Records supplied:
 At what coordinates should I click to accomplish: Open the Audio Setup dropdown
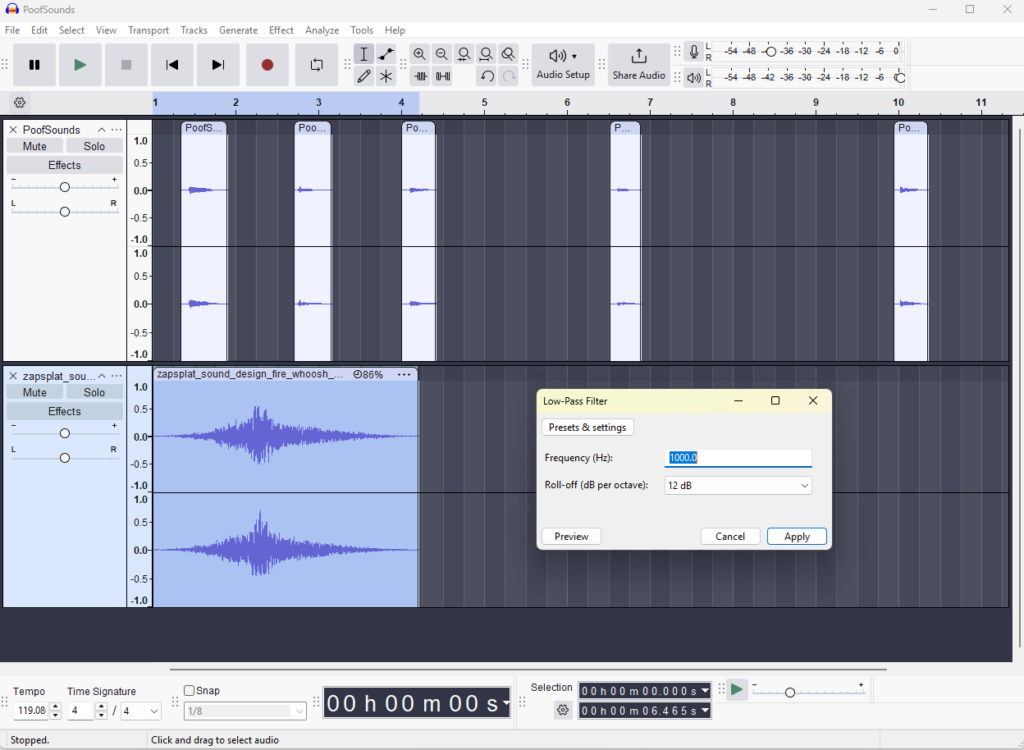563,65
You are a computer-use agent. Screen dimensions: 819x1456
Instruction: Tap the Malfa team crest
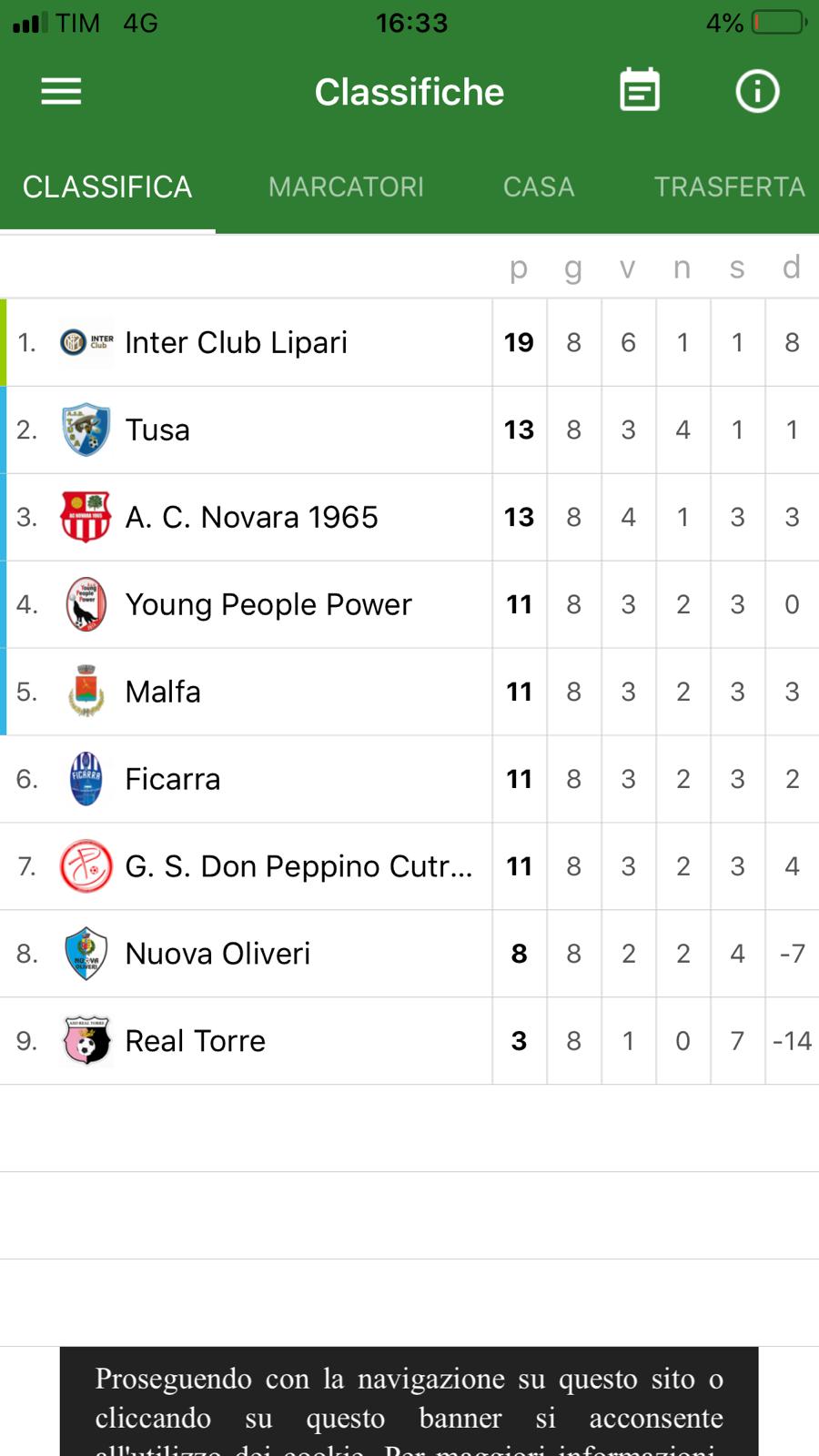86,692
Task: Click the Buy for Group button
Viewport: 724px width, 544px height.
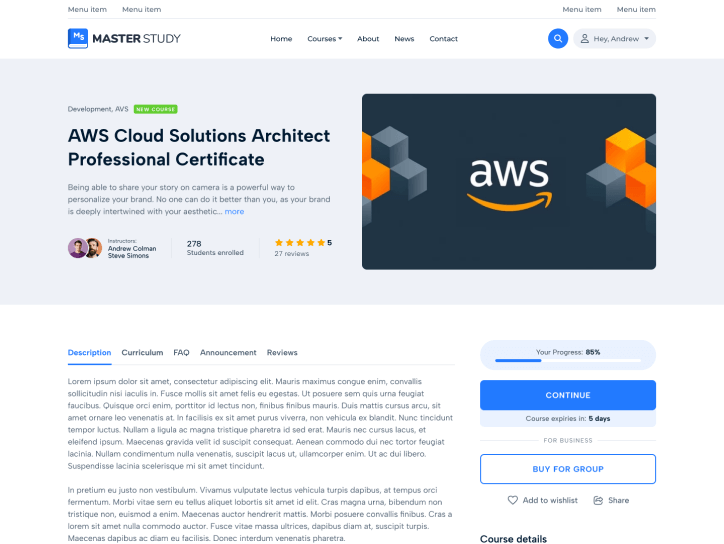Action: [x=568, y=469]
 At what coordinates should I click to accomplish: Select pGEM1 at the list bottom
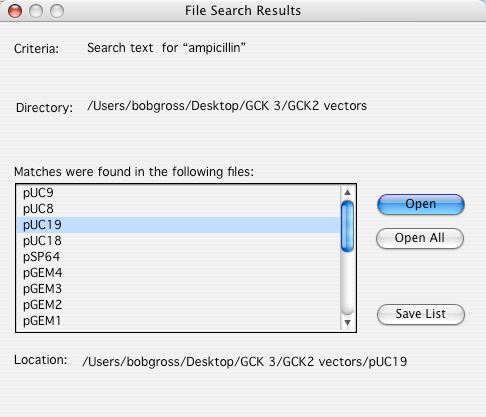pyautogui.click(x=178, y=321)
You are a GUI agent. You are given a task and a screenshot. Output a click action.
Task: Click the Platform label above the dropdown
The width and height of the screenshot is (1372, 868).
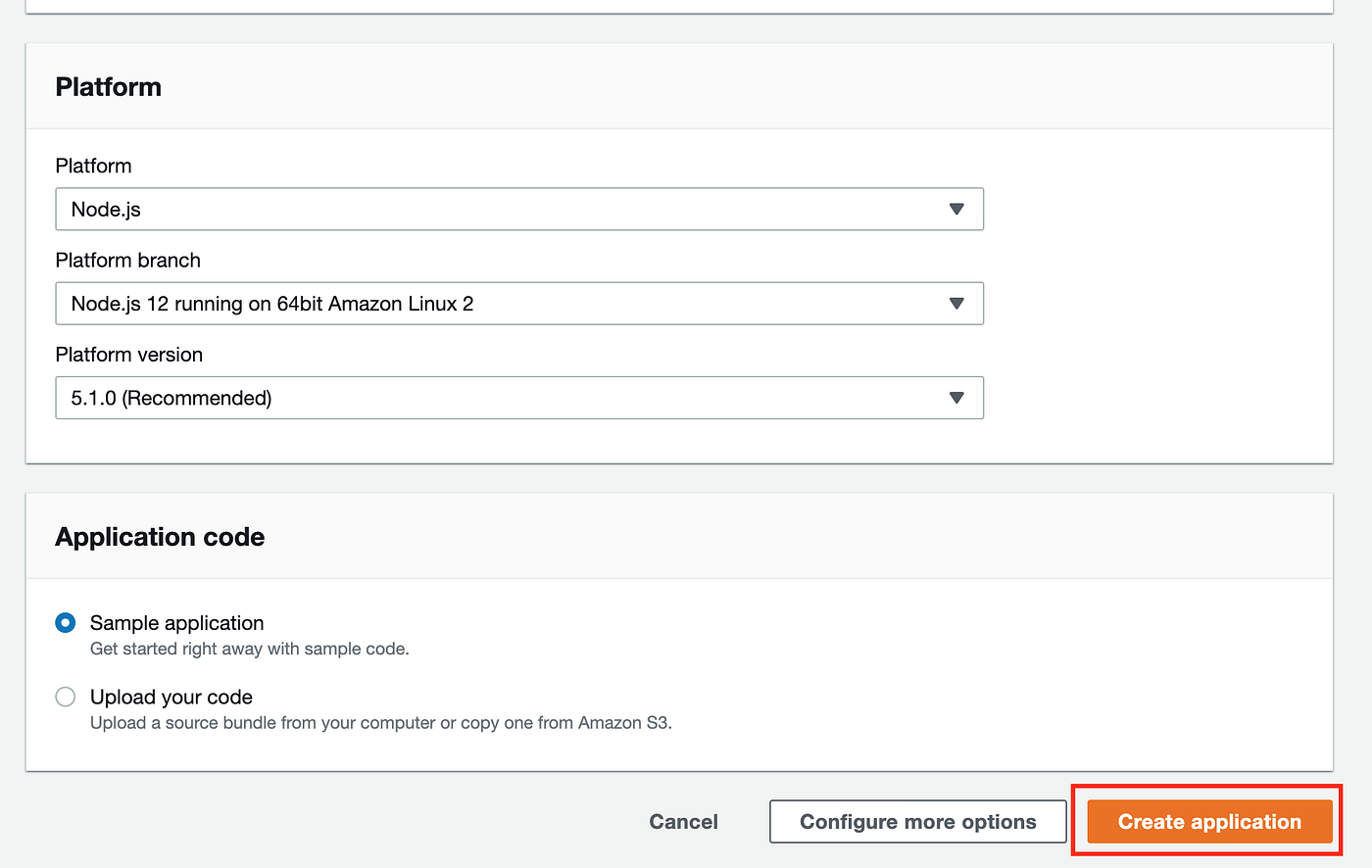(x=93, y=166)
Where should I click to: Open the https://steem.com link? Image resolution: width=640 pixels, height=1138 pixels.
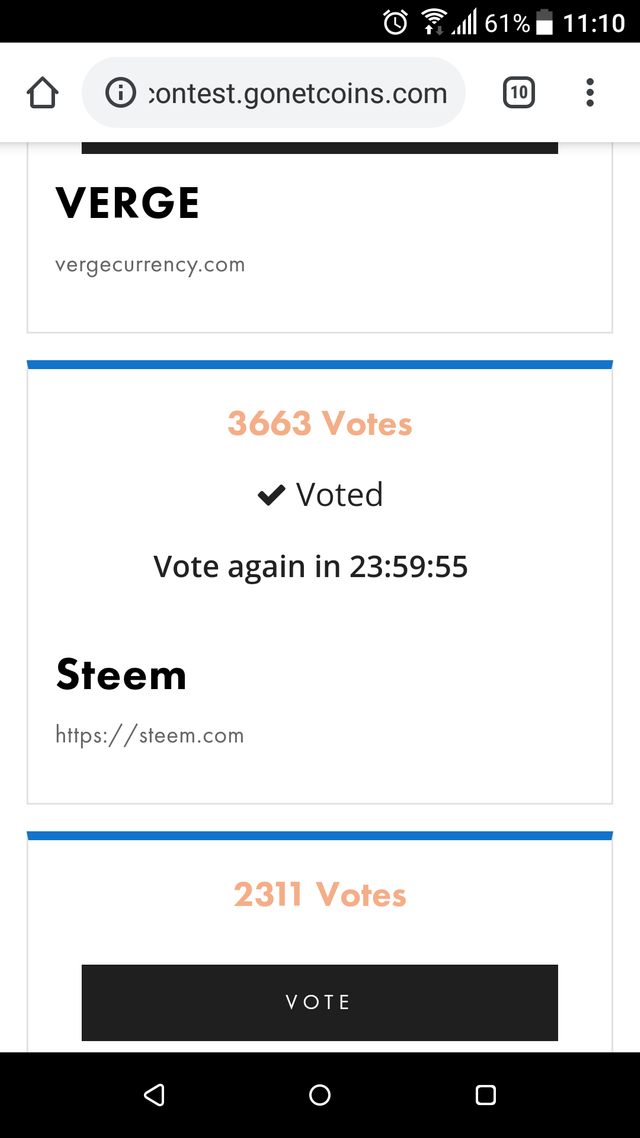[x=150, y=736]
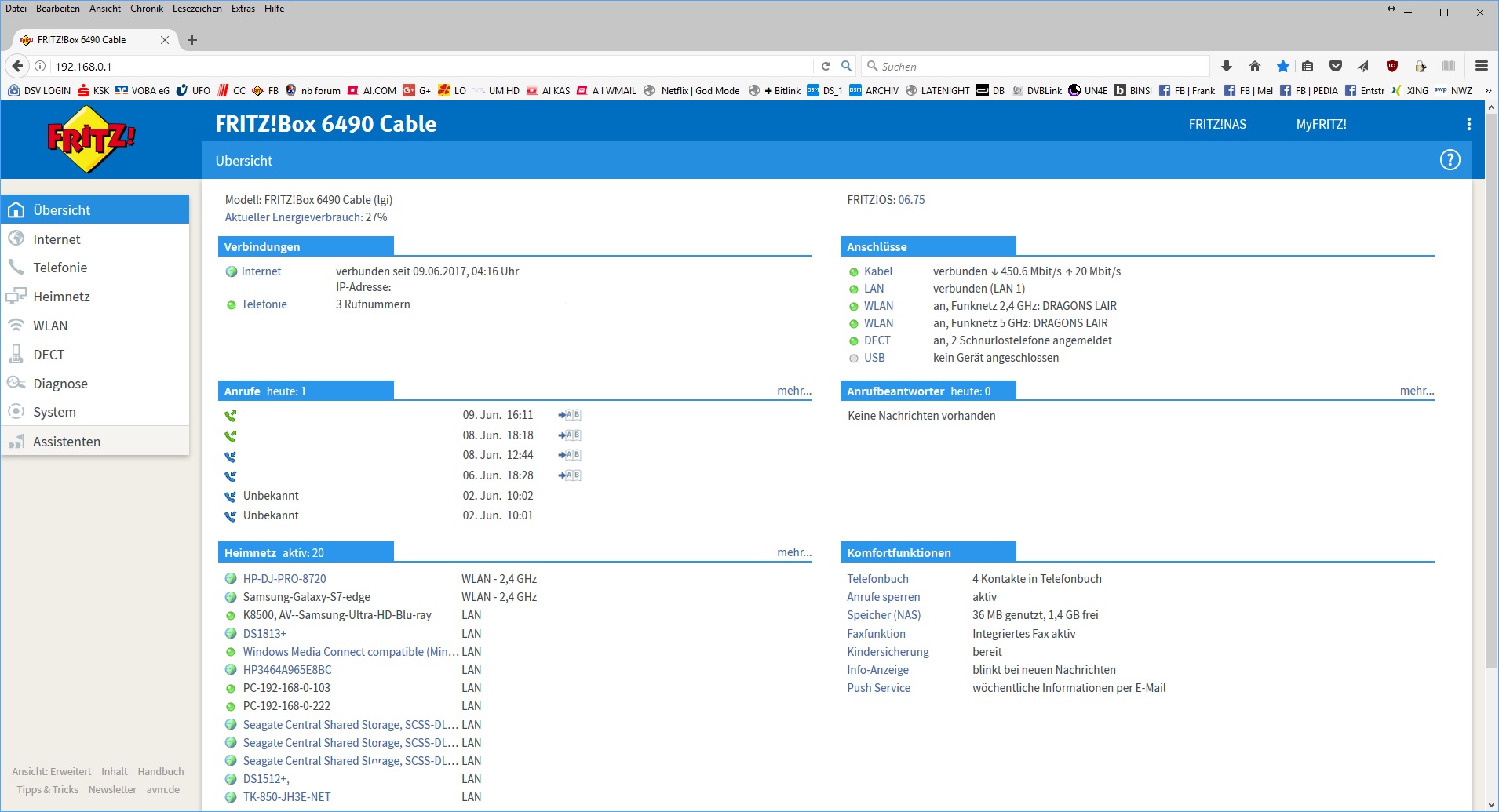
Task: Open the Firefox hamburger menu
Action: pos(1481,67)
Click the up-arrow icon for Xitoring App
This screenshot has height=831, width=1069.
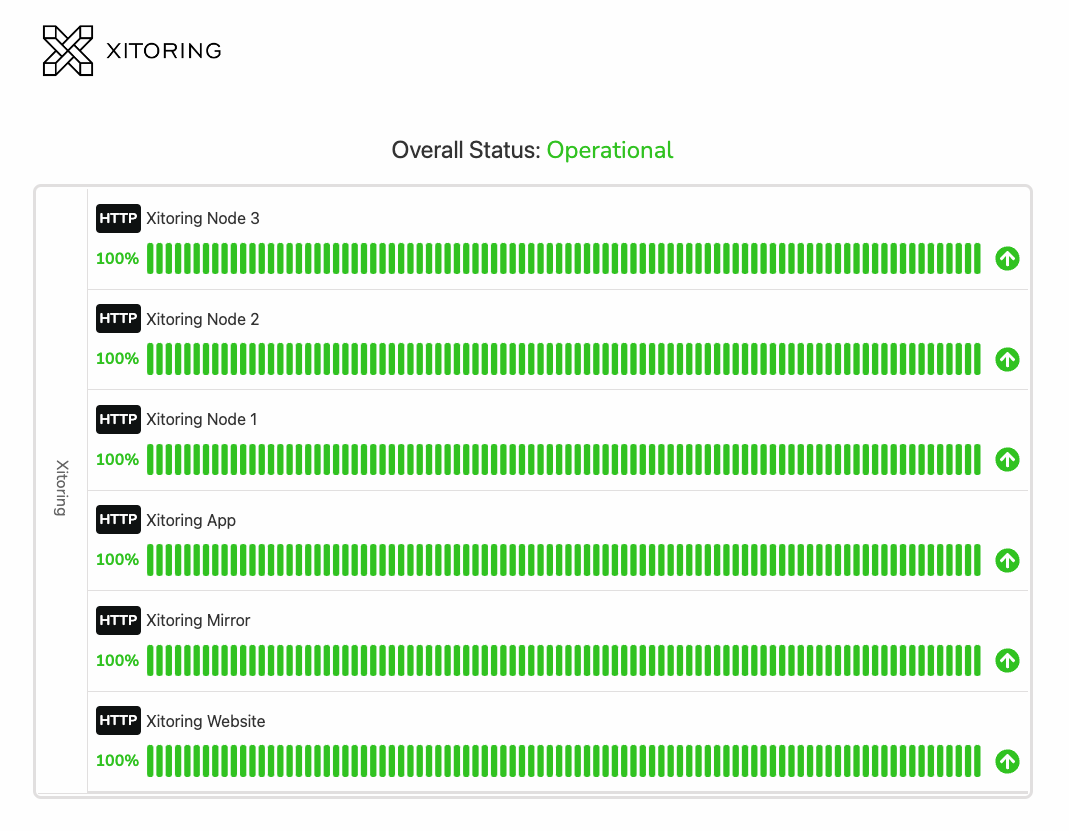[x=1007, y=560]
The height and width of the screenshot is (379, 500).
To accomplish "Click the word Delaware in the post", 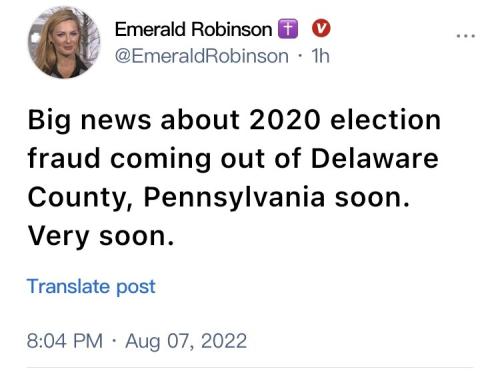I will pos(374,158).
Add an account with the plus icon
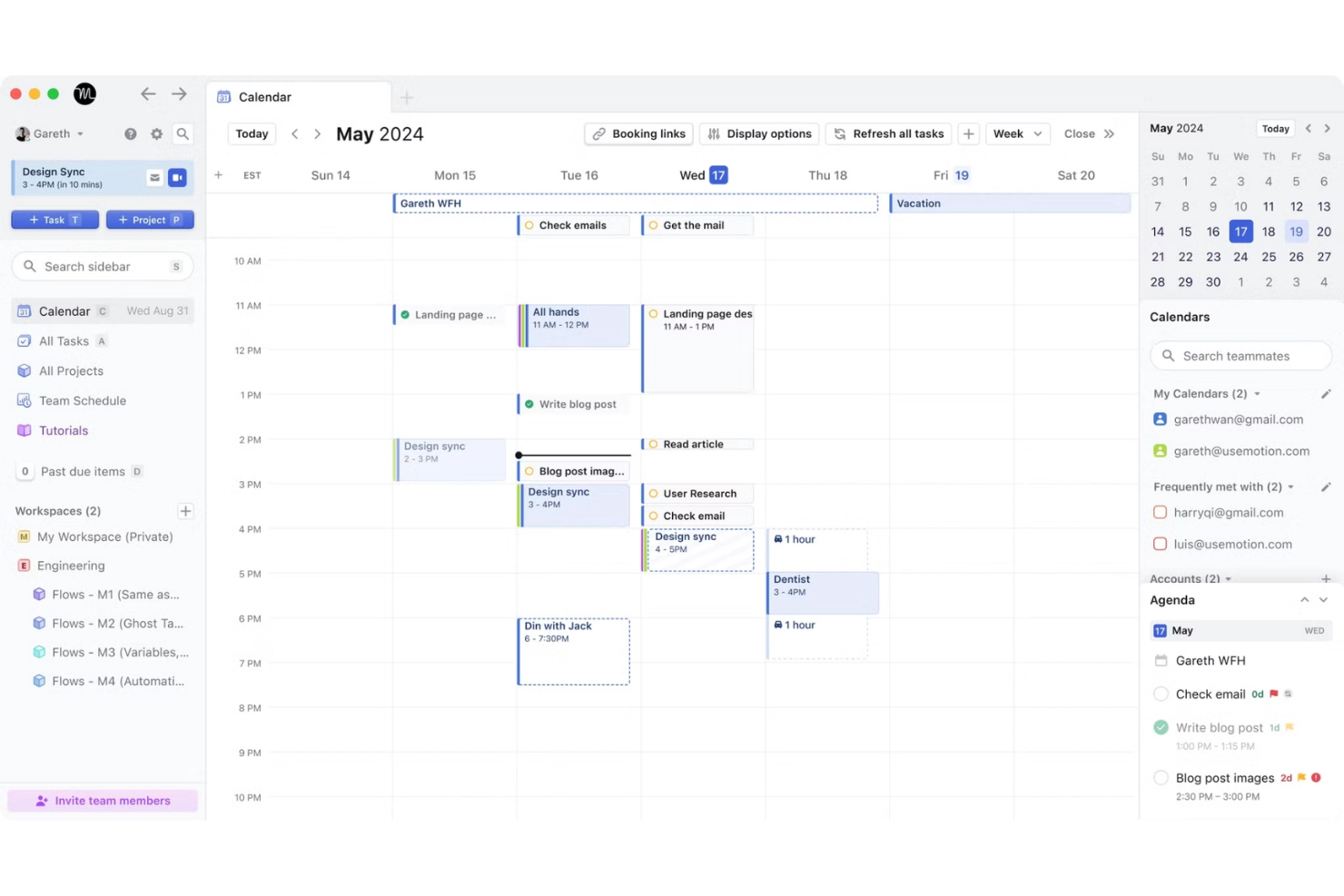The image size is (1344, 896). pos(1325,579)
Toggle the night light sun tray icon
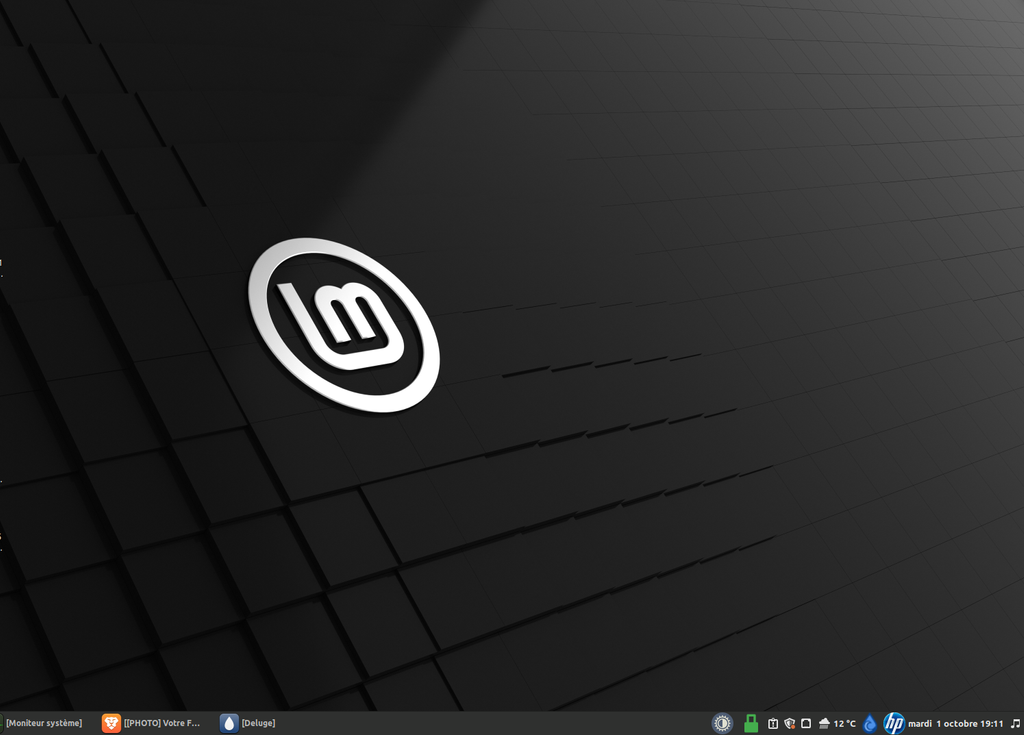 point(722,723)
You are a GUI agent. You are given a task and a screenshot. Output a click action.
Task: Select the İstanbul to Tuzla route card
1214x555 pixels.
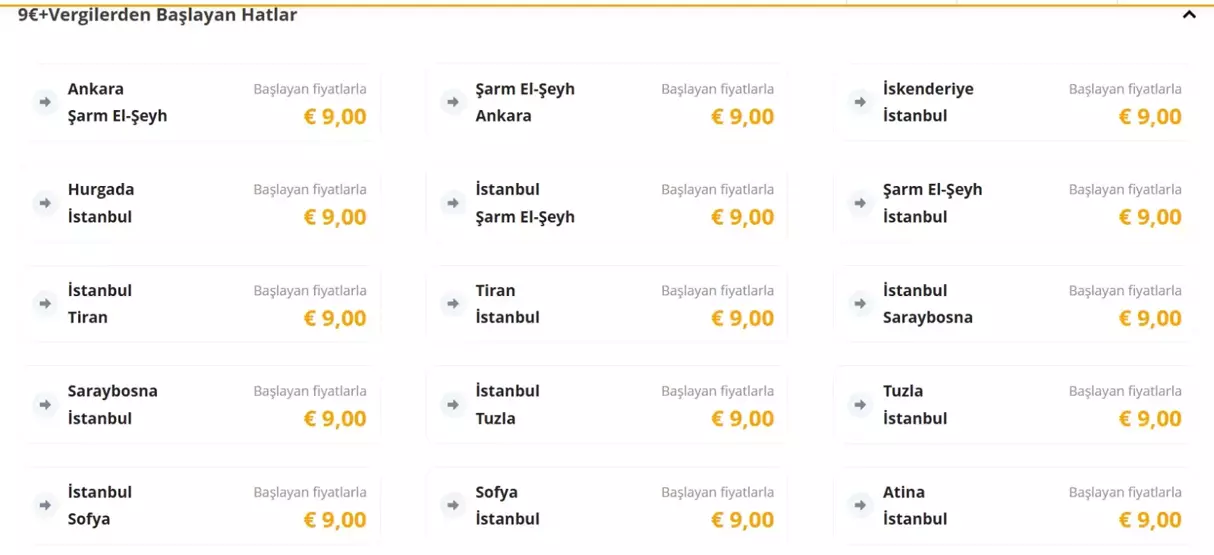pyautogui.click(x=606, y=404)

What is needed:
Rewrite the rows from the start of the rows through the line containing "Action: [x=568, y=469]", inclusive, replacing "team crest" with "club logo" and leaving everything else unchanged. Omit the pictures.

Correct answer:
 At what coordinates should I click to accomplish: Open the Audio Setup dropdown
563,65
You are a computer-use agent. Screen dimensions: 819x1456
Instruction: Tap the Malfa club logo
86,692
Task: Click the Buy for Group button
Viewport: 724px width, 544px height.
Action: [x=568, y=469]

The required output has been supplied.